In this environment, even a beloved right-wing anecdote of flyweight content, like Teresa Heinz Kerry's "shove it!," can overwhelm all other headlines in the 24/7 news ethosphere. Afghanistan, tumbling into chaos, has all but fallen off the TV map. So to some extent has Iraq. How many Americans know just how much of the country has been ceded to the insurgents? Perhaps only Armageddon there or in North Korea can change the subject from
Any sideshow that can turn the press itself into the subject, whether it's about typewriter fonts or "Crossfire" hosts doing double duty on the Kerry campaign, serves an administration that would like to distract attention from its defeats in the current war, from Abu Ghraib to Fallujah to Tora Bora.

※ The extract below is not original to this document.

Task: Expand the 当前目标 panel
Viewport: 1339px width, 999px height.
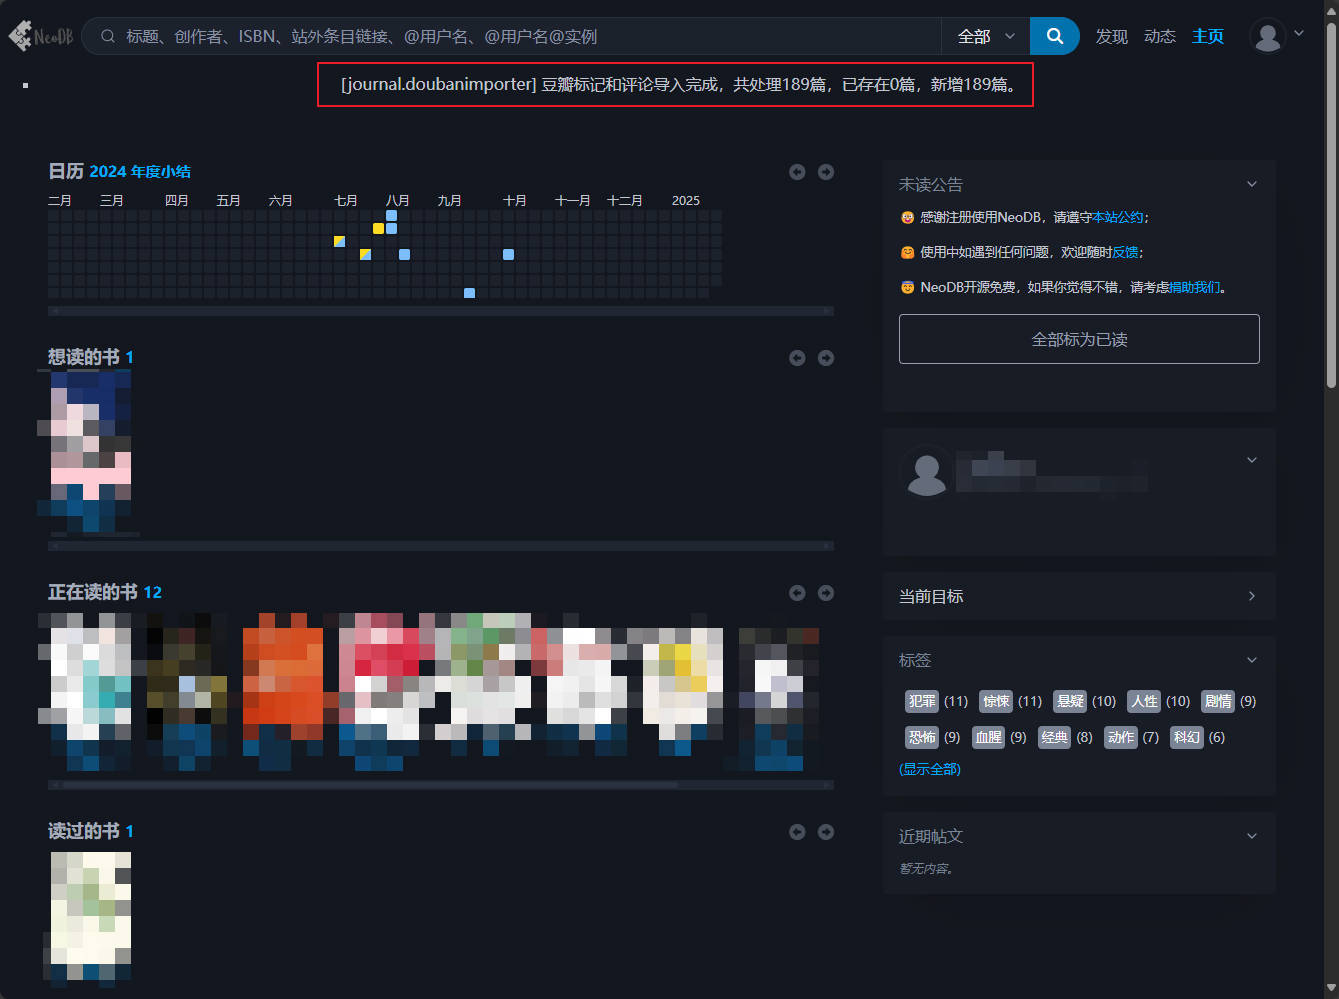Action: point(1251,596)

When the press isn't creating its own embarrassments, the administration will step in to intimidate and undermine journalists who don't regurgitate its approved narrative. That impulse was most nakedly revealed when a principal architect of the administration's Iraq policy, Paul Wolfowitz, blamed bad news from the occupation on the cowardice of reporters too "afraid to travel" beyond Baghdad to gather all the festive developments. (Mr. Wolfowitz later apologized, but only after he had been repeatedly chastised for slurring the some 30 reporters who had been killed covering his war.)
Between the White House and Fox's smears of the mainstream press and the mainstream press's own scandals and failings of will, the toll on the entire news media's position in our culture has been enormous. A Pew Research Center survey published in June found that the credibility of all news sources is low, in some cases falling precipitously since the start of the Bush administration: major newspapers, the broadcast networks, the cable news networks and PBS alike.
The news about the news could well get worse. One media critic, Tom Rosenstiel, believes we're seeing the end of network news altogether as its audience slips more and more into the Depends demographic and its corporate masters cut back its air time and budgets. His theory will be tested soon enough when the first of the Big Three anchors, Tom Brokaw, retires at NBC after the election. Mr. Brokaw's successor is Brian Williams, now most famous for the ridicule rightly heaped on him by Jon Stewart for his inability to articulate a single question for Al Sharpton during a live interview at the Democratic convention. The future of ABC News could also soon be in play, depending on who succeeds Michael Eisner at Disney — and under what fiscal imperatives from its board.
Should network news ride into the sunset, bargain-budgeted 24/7 cable will inherit the news franchise in our TV culture. That would be the final victory for Fox News. The only hope for a successful alternative is not to fight Fox's fire with imitation Fox fire in the form of another partisan network but to reinvent the wheel with a network that prizes news over endless left/right crossfire. Against the backdrop of what looks to be an indefinite war, there might even be a market for it. In the meantime, Carville and Begala, in keeping with the self-immolating tradition of the Kerry campaign, have handed the Bush campaign and its Fox auxiliary one hell of a gift.